*** RECORDS PROVIDED ***

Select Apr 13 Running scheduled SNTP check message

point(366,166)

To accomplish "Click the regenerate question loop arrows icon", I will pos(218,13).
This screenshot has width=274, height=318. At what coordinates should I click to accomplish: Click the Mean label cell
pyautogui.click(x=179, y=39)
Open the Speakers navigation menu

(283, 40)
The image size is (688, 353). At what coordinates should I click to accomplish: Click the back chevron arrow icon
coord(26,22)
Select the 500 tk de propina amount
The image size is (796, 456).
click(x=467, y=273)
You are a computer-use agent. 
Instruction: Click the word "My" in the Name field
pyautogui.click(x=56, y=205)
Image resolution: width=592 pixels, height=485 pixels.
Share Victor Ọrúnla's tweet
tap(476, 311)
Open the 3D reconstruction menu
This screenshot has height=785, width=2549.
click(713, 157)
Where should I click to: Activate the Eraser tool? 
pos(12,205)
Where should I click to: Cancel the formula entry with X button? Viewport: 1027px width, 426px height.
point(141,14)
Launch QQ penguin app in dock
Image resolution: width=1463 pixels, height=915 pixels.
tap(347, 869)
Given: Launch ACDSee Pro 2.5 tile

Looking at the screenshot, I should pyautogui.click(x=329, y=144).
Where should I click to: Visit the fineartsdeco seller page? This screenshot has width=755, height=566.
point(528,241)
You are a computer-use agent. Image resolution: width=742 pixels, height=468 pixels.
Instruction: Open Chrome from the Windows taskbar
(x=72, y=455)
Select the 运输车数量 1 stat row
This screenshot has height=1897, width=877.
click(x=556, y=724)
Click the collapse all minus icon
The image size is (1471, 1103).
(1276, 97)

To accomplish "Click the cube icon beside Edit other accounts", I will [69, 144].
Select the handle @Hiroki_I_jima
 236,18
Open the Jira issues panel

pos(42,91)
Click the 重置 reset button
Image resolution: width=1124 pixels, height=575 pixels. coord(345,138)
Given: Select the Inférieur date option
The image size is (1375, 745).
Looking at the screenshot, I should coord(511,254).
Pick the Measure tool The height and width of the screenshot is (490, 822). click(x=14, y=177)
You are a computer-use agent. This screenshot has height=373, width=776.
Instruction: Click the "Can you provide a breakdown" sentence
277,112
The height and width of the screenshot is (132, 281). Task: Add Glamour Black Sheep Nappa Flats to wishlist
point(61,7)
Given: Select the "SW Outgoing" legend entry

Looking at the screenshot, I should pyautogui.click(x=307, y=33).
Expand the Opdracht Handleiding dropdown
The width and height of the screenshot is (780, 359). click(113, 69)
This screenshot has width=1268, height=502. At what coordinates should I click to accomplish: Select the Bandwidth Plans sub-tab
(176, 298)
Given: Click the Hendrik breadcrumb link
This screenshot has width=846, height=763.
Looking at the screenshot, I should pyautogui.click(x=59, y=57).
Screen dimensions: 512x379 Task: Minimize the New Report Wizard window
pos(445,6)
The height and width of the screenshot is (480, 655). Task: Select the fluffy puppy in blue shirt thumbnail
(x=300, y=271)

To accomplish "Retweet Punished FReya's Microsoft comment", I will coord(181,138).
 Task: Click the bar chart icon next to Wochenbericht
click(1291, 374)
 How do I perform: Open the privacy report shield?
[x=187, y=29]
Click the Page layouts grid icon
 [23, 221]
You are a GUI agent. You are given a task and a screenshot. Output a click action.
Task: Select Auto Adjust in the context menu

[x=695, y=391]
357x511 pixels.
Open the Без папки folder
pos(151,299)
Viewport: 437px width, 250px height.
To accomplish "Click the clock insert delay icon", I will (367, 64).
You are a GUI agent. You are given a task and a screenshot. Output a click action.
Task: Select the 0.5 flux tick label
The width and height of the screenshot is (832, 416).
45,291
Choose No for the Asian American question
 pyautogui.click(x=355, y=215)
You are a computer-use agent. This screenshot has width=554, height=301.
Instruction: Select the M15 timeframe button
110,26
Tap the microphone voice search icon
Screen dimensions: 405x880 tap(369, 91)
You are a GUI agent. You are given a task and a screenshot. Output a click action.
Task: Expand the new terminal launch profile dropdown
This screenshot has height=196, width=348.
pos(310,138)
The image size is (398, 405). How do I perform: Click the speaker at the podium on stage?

*** End of RECORDS PROVIDED ***

EXERCISE AIM -> Output the data in full, exactly as it stands.

WRITTEN RESPONSE ->
Select Apr 13 Running scheduled SNTP check message

point(366,166)

To accomplish "Click the regenerate question loop arrows icon", I will pos(218,13).
This screenshot has width=274, height=318. At what coordinates should I click to accomplish: Click the Mean label cell
pyautogui.click(x=179, y=39)
Open the Speakers navigation menu

(283, 40)
The image size is (688, 353). At what coordinates should I click to accomplish: Click the back chevron arrow icon
coord(26,22)
Select the 500 tk de propina amount
The image size is (796, 456).
click(x=467, y=273)
You are a computer-use agent. 
Instruction: Click the word "My" in the Name field
pyautogui.click(x=56, y=205)
Image resolution: width=592 pixels, height=485 pixels.
Share Victor Ọrúnla's tweet
tap(476, 311)
Open the 3D reconstruction menu
This screenshot has height=785, width=2549.
click(713, 157)
Where should I click to: Activate the Eraser tool? 
pos(12,205)
Where should I click to: Cancel the formula entry with X button? Viewport: 1027px width, 426px height.
point(141,14)
Launch QQ penguin app in dock
Image resolution: width=1463 pixels, height=915 pixels.
tap(347, 869)
Given: Launch ACDSee Pro 2.5 tile

Looking at the screenshot, I should pyautogui.click(x=329, y=144).
Where should I click to: Visit the fineartsdeco seller page? This screenshot has width=755, height=566.
point(528,241)
You are a computer-use agent. Image resolution: width=742 pixels, height=468 pixels.
Instruction: Open Chrome from the Windows taskbar
(x=72, y=455)
Select the 运输车数量 1 stat row
This screenshot has height=1897, width=877.
click(x=556, y=724)
Click the collapse all minus icon
The image size is (1471, 1103).
(1276, 97)

To accomplish "Click the cube icon beside Edit other accounts", I will [69, 144].
Select the handle @Hiroki_I_jima
 236,18
Open the Jira issues panel

pos(42,91)
Click the 重置 reset button
Image resolution: width=1124 pixels, height=575 pixels. coord(345,138)
Given: Select the Inférieur date option
The image size is (1375, 745).
Looking at the screenshot, I should coord(511,254).
Pick the Measure tool The height and width of the screenshot is (490, 822). click(x=14, y=177)
You are a computer-use agent. This screenshot has height=373, width=776.
Instruction: Click the "Can you provide a breakdown" sentence
277,112
The height and width of the screenshot is (132, 281). Task: Add Glamour Black Sheep Nappa Flats to wishlist
point(61,7)
Given: Select the "SW Outgoing" legend entry

Looking at the screenshot, I should pyautogui.click(x=307, y=33).
Expand the Opdracht Handleiding dropdown
The width and height of the screenshot is (780, 359). click(113, 69)
This screenshot has width=1268, height=502. At what coordinates should I click to accomplish: Select the Bandwidth Plans sub-tab
(176, 298)
Given: Click the Hendrik breadcrumb link
This screenshot has width=846, height=763.
Looking at the screenshot, I should pyautogui.click(x=59, y=57).
Screen dimensions: 512x379 Task: Minimize the New Report Wizard window
pos(445,6)
The height and width of the screenshot is (480, 655). Task: Select the fluffy puppy in blue shirt thumbnail
(x=300, y=271)

To accomplish "Retweet Punished FReya's Microsoft comment", I will coord(181,138).
 Task: Click the bar chart icon next to Wochenbericht
click(1291, 374)
 How do I perform: Open the privacy report shield?
[x=187, y=29]
Click the Page layouts grid icon
 [23, 221]
You are a GUI agent. You are given a task and a screenshot. Output a click action.
Task: Select Auto Adjust in the context menu

[x=695, y=391]
357x511 pixels.
Open the Без папки folder
pos(151,299)
Viewport: 437px width, 250px height.
To accomplish "Click the clock insert delay icon", I will (367, 64).
You are a GUI agent. You are given a task and a screenshot. Output a click action.
Task: Select the 0.5 flux tick label
The width and height of the screenshot is (832, 416).
45,291
Choose No for the Asian American question
 pyautogui.click(x=355, y=215)
You are a computer-use agent. This screenshot has width=554, height=301.
Instruction: Select the M15 timeframe button
110,26
Tap the microphone voice search icon
Screen dimensions: 405x880 tap(369, 91)
You are a GUI agent. You are given a task and a screenshot. Output a click action.
Task: Expand the new terminal launch profile dropdown
This screenshot has height=196, width=348.
pos(310,138)
The image size is (398, 405). How do I perform: Click the speaker at the podium on stage?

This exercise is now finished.